Et puis, même en ne faisant rien, on peut servir, si Dieu nous veut ainsi. Ils sont aussi des serviteurs, ceux qui se contentent d'être debout et d'attendre. They also serve who only stand and wait. Le vieux Milton, devenu aveugle, avait choisi et composé cette devise. Qu'elle nous enseigne le prix d'une simple attente. Penser à Dieu est une action, disait Joubert. Et quel est l'état de vie où cette action peut nous être ôtée? Et puis qu'une citation en appelle d'autres, qu'on m'excuse de rappeler cette pensée de Gratry à propos du style, mais qui trouve ici encore son application. Quand vous ne voyez rien, ne dites rien. « Ce silence là aura son prix et rendra le reste sonore. » Il faut sans doute beaucoup de silence et de contemplation pour qu'une vie soit harmonieuse.

Et que ces heures perdues, qui sont aussi des créatures, qui sont l'étoffe grossière du temps, que ces heures fassent comprendre ce qu'a été l’Incarnation, dont jamais mon esprit ne devrait se détacher, puisqu'elle est l’Oeuvre des œuvres. Un ami qui revenait de Palestine me disait, il y a peu de jours : « J'ai été frappé dans ce pays par les parcours du Christ. La Judée était à trois jours de Nazareth. On y allait chaque année. Mais que de longues étapes sur les routes des caravanes ! Eh oui, que d'heures perdues à aller simplement d'un point à un autre !» Pendant ces voyages que de conversations qui n'avaient pas d'autre objet que de créer un lien entre des consciences, comme le sang qui circule n'a d'autre objet que de porter la vie ! Que de déchets apparents ! Et pourtant ces déchets étaient la rançon de l'œuvre parfaite en quelques âmes. Il y a de grandes lacunes dans l'univers des corps, si bien que les parcelles de la matière paraissent se consumer dans un isolement insondable. Trois guêpes dans toute l’Europe, voilà la densité de la matière dans l'espace, voilà le degré d'encombrement du vide là où il est le plus rempli. C'est ce que nous apprend le plus récent calcul.

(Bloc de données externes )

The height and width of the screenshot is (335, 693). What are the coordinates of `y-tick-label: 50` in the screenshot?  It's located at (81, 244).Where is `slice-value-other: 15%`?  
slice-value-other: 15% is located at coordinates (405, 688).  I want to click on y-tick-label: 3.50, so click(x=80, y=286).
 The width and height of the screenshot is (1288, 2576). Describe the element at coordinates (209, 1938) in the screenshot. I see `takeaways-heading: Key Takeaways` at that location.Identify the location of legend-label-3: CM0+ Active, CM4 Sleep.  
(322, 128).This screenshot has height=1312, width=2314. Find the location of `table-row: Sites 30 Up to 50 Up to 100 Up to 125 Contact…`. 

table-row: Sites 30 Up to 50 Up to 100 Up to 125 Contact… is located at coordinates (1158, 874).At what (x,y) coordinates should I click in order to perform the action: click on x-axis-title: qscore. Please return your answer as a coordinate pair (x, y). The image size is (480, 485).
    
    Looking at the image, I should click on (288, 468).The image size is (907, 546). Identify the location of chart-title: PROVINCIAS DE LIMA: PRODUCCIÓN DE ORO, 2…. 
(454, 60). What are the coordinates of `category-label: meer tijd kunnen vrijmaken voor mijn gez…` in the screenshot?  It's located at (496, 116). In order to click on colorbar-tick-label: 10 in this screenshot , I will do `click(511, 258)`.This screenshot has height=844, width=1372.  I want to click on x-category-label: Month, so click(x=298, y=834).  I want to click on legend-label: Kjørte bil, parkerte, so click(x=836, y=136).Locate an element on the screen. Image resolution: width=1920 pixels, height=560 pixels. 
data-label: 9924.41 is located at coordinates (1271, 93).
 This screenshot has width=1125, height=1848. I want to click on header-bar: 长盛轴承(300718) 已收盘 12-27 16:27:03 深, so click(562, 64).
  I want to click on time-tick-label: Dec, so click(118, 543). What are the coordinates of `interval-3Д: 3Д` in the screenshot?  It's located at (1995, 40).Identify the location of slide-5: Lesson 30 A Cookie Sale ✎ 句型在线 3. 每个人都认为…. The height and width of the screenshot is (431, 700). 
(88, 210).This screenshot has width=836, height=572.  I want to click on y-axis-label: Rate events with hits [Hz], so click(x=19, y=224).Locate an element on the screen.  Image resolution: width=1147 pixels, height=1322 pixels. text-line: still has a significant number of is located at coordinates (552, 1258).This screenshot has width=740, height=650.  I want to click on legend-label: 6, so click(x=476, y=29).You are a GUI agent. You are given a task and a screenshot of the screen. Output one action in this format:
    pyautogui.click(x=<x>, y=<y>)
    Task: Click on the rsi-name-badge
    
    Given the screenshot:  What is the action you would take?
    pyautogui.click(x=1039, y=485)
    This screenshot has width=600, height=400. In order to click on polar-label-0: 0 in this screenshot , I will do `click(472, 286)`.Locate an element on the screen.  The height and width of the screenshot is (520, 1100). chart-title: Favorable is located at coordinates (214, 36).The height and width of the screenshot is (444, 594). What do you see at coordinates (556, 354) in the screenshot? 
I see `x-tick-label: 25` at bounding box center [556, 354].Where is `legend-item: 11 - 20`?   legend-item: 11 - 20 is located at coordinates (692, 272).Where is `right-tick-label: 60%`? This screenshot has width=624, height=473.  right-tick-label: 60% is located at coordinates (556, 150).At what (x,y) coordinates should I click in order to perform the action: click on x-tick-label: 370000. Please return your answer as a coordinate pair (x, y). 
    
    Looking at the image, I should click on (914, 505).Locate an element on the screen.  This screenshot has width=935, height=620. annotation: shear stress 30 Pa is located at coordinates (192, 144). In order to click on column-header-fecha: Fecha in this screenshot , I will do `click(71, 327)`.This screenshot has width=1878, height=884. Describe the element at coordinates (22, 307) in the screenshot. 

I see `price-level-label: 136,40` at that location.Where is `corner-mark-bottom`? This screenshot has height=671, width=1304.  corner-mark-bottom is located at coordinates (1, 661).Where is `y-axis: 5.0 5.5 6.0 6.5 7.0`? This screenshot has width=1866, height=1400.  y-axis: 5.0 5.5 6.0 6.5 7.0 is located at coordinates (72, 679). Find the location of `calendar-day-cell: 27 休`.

Mais, dans l'univers moral, dans l'univers de la grâce, que d'immenses étendues d'attente : tous ces siècles qui séparent la première humanité du Rédempteur, et ces délais de l'Incarnation. Et, dans cette vie du Christ, que d'attentes encore...

J'allais plus loin, et je me disais qu'il fallait aussi du temps pour la simple charité. Il y a de ces personnes pressées de faire du bien et qui taylorisent même les sourires. On ne peut pas venir tout de suite au bout de ce qu'on voudrait dire, et bien souvent, dans les conversations, je crois qu'il faut un peu imiter ces paysans qui parlent des semailles, du mauvais temps, de la foire, de la politique, puis qui longuement se taisent, puis qui reprennent un cours d'entretien indifférent jusqu'au moment où ils glissent le mot décisif et qui doit germer en silence.

Cela est plus vrai encore quand on se trouve en présence de ceux qui souffrent et qui ont des âmes délicates.

La souffrance des autres a besoin de temps pour apparaître. Elle se cache. Elle a la pudeur d'elle-même. On ne la voit pas plus qu'on ne voit la sève. Si on ne l'attend et ne la guette, si on ne reste longtemps comme à l'affût, dans des échanges de paroles indifférentes, alors on risque de passer à côté d'elle, sans l'avoir fait lever. L'âme est ainsi faite qu'elle ne peut se livrer à la hâte, et la confidence a besoin d'une terre banale où elle puisse pour ainsi dire tomber au hasard. Et dans cet univers où la profondeur se masque, et où on achète la perfection par des monceaux de déchets, je crois qu'il faut savoir perdre beaucoup de temps pour compatir.